▸ **Exercise prompt**
Report how many lines in the records below contain the word "folder". Give only the number.

▸ **Exercise materials**

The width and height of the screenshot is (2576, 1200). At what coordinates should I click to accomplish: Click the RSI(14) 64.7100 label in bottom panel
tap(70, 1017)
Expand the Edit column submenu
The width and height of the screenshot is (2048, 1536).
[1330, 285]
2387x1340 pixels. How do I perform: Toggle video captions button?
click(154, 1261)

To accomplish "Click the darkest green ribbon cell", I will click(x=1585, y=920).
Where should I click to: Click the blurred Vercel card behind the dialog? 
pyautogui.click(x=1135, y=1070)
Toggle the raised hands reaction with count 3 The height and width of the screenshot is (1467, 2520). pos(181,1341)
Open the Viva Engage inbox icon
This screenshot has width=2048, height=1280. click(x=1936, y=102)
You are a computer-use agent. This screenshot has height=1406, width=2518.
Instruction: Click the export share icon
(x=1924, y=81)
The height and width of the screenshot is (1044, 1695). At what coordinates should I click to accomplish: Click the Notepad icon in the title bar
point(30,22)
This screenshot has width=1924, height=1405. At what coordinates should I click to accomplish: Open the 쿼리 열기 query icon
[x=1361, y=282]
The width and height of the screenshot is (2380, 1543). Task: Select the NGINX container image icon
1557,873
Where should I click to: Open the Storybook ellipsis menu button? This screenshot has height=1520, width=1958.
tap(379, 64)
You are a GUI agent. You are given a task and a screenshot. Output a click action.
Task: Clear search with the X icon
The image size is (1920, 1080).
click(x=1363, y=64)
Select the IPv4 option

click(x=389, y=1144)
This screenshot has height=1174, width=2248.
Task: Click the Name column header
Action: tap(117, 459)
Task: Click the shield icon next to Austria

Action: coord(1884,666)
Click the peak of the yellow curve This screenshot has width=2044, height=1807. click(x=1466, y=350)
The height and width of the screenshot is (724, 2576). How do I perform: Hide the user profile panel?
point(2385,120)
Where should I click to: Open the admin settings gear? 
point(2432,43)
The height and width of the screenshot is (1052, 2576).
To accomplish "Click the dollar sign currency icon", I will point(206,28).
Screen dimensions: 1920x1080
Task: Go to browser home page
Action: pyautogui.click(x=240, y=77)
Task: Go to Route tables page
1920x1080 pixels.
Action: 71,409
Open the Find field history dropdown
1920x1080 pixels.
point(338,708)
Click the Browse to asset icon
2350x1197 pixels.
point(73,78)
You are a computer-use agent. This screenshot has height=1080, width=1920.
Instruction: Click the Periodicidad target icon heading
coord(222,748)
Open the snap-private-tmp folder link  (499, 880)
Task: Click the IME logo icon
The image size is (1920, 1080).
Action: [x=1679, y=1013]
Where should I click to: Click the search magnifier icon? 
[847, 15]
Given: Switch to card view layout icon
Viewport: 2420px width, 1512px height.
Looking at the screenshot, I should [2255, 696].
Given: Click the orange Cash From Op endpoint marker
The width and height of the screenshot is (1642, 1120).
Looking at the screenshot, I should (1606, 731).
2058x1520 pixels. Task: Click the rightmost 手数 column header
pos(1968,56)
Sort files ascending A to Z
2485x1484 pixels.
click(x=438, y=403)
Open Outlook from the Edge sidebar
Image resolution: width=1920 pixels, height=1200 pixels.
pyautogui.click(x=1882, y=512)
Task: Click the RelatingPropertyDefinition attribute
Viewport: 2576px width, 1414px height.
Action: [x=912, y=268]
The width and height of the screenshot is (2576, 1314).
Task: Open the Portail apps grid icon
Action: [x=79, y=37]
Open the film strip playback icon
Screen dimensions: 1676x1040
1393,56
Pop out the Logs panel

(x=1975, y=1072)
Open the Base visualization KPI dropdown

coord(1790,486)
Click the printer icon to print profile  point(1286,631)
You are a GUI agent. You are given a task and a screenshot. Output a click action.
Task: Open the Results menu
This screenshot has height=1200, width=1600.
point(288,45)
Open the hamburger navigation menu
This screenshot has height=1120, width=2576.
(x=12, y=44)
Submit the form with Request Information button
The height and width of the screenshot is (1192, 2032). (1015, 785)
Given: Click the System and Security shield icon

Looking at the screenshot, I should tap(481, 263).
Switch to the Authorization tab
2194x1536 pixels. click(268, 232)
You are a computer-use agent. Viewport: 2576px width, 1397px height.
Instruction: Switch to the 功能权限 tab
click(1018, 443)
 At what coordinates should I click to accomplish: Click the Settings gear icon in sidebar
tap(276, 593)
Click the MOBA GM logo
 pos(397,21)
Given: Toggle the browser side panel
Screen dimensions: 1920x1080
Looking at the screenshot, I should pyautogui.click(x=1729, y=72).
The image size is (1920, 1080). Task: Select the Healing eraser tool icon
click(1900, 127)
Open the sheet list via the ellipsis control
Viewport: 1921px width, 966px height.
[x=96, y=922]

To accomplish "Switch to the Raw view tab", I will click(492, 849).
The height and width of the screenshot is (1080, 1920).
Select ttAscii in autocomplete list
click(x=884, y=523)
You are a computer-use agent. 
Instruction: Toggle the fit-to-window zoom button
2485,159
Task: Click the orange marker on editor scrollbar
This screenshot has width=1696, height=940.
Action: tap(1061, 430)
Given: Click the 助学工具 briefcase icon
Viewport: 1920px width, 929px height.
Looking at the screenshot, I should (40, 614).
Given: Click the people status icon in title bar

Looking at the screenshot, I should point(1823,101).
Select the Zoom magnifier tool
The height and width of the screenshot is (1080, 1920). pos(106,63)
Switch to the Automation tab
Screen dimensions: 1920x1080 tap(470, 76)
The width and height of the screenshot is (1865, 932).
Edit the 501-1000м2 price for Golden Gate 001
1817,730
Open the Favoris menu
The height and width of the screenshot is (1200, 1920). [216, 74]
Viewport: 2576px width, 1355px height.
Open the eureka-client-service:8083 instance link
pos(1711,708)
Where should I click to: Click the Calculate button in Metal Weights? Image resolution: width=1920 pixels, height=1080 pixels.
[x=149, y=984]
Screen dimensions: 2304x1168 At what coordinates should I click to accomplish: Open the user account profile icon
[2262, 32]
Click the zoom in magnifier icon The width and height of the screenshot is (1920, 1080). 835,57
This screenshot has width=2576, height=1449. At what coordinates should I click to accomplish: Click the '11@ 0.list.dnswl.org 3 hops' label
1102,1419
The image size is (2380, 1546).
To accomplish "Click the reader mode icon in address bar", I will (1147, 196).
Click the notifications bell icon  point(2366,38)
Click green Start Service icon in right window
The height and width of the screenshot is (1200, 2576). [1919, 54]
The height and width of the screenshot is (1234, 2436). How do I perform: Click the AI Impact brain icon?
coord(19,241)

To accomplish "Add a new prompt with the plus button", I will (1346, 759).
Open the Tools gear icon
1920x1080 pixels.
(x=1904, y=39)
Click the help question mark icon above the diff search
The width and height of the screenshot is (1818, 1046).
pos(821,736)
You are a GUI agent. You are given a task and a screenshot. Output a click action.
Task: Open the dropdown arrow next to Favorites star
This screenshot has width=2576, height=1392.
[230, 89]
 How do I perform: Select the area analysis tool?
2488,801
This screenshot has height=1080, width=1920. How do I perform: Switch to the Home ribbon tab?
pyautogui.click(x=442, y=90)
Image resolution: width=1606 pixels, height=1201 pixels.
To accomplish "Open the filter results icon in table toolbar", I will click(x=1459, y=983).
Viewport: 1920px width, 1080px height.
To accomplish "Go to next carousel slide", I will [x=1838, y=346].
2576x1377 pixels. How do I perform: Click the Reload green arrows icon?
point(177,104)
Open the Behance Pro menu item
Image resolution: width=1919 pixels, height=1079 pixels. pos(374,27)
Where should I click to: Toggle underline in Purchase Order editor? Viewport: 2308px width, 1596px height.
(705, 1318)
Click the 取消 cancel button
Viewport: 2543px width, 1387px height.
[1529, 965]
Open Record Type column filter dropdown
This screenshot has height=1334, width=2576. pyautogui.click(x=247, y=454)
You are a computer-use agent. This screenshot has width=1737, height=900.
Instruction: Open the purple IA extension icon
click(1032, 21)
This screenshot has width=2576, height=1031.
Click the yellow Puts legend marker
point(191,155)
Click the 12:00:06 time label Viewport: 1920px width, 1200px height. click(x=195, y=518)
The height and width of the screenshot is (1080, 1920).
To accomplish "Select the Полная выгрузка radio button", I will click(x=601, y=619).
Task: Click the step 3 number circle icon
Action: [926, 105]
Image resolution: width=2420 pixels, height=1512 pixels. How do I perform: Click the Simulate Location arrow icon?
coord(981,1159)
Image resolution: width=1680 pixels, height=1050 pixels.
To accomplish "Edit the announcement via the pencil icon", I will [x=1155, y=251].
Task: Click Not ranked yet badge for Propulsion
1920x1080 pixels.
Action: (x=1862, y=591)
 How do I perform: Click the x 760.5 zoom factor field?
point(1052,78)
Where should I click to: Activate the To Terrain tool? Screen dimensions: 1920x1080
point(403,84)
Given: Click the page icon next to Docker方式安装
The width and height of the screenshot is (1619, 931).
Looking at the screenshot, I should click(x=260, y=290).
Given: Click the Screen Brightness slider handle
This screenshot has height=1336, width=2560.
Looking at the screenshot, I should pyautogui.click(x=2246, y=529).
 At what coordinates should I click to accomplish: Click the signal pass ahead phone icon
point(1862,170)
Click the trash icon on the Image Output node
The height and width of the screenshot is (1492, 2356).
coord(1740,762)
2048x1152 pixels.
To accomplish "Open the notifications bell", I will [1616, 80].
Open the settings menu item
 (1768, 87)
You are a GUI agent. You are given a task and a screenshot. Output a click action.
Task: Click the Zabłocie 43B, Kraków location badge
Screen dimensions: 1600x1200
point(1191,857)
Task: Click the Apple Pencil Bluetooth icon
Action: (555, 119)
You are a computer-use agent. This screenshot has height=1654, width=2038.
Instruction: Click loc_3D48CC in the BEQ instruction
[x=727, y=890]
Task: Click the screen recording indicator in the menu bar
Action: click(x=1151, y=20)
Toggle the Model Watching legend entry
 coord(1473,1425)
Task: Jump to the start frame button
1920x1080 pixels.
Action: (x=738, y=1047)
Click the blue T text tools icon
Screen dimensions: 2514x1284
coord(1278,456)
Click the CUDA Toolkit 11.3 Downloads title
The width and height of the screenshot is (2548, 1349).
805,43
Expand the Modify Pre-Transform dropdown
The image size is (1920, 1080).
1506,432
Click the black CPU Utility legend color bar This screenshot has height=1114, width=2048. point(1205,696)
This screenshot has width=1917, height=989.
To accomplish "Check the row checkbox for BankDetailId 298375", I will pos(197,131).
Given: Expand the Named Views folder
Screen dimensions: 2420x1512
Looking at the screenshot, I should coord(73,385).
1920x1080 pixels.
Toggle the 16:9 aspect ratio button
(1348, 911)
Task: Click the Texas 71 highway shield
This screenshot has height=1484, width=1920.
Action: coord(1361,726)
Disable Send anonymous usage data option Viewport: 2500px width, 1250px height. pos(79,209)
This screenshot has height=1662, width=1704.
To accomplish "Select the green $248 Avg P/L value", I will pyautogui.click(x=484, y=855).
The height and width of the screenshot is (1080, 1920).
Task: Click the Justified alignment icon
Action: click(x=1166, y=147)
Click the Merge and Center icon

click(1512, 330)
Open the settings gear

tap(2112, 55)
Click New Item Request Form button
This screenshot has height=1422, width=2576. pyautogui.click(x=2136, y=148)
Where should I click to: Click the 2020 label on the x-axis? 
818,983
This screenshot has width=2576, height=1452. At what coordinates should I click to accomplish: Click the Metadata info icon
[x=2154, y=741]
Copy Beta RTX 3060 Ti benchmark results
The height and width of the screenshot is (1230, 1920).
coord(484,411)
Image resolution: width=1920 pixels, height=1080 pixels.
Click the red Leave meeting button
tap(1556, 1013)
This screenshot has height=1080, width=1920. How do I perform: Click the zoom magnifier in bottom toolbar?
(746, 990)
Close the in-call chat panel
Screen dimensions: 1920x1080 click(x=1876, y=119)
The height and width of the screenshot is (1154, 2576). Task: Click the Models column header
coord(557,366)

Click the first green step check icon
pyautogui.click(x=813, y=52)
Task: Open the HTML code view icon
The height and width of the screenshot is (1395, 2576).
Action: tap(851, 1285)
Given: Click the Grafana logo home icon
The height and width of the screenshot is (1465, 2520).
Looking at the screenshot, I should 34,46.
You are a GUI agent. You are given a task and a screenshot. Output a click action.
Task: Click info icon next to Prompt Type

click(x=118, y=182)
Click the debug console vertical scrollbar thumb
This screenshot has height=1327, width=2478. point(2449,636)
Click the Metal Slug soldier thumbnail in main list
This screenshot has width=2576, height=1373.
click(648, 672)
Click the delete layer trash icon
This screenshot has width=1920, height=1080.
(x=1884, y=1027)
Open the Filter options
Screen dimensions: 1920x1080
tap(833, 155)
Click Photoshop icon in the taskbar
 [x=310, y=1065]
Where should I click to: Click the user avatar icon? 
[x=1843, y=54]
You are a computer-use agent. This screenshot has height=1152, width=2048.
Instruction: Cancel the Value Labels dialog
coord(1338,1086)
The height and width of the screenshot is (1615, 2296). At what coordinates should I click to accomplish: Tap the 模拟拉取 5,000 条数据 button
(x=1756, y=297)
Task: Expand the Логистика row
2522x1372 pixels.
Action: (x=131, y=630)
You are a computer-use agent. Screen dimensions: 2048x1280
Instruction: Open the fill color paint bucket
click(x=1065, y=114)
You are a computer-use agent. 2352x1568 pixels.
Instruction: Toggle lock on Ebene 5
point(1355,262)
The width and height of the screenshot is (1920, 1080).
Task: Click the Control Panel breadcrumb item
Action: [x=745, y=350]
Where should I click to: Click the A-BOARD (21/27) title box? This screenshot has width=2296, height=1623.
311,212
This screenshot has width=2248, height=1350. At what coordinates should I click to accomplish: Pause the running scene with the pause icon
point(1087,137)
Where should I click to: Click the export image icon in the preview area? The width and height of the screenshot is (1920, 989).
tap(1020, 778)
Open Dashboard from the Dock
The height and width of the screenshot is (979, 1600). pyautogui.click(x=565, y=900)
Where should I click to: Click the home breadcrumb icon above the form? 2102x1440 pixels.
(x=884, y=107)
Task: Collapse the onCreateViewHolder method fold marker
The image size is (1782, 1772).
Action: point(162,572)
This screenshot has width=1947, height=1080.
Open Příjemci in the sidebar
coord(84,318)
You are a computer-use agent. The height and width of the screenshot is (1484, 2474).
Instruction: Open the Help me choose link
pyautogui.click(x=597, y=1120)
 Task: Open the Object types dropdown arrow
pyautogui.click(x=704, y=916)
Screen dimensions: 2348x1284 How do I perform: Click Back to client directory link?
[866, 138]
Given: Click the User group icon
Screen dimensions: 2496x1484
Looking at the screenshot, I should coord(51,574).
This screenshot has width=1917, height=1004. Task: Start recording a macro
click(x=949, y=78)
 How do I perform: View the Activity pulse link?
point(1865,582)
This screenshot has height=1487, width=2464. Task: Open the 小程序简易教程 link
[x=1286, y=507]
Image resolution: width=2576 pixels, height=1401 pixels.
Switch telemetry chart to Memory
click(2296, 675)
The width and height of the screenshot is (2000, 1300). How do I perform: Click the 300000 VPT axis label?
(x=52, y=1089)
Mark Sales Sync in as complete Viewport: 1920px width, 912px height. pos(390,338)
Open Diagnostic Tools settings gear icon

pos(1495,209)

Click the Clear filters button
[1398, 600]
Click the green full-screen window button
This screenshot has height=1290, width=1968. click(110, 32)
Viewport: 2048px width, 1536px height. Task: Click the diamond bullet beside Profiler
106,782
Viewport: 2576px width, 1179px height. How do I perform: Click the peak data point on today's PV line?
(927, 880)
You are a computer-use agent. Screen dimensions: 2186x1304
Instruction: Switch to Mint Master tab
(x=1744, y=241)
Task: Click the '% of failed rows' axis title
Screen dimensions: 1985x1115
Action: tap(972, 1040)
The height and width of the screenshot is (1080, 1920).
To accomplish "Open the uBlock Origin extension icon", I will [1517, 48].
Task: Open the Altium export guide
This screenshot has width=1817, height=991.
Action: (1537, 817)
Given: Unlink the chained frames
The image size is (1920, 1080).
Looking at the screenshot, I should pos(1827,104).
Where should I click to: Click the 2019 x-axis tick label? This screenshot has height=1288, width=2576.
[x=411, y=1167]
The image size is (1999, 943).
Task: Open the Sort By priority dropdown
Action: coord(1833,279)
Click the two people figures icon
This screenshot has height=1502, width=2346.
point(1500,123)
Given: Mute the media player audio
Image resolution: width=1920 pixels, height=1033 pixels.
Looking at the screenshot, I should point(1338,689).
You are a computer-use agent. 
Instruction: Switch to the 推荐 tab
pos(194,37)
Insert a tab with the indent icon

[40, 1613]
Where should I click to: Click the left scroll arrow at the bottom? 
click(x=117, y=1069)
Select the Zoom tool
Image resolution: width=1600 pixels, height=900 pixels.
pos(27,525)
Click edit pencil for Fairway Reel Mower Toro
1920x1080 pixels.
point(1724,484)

▸ **Written reply**
2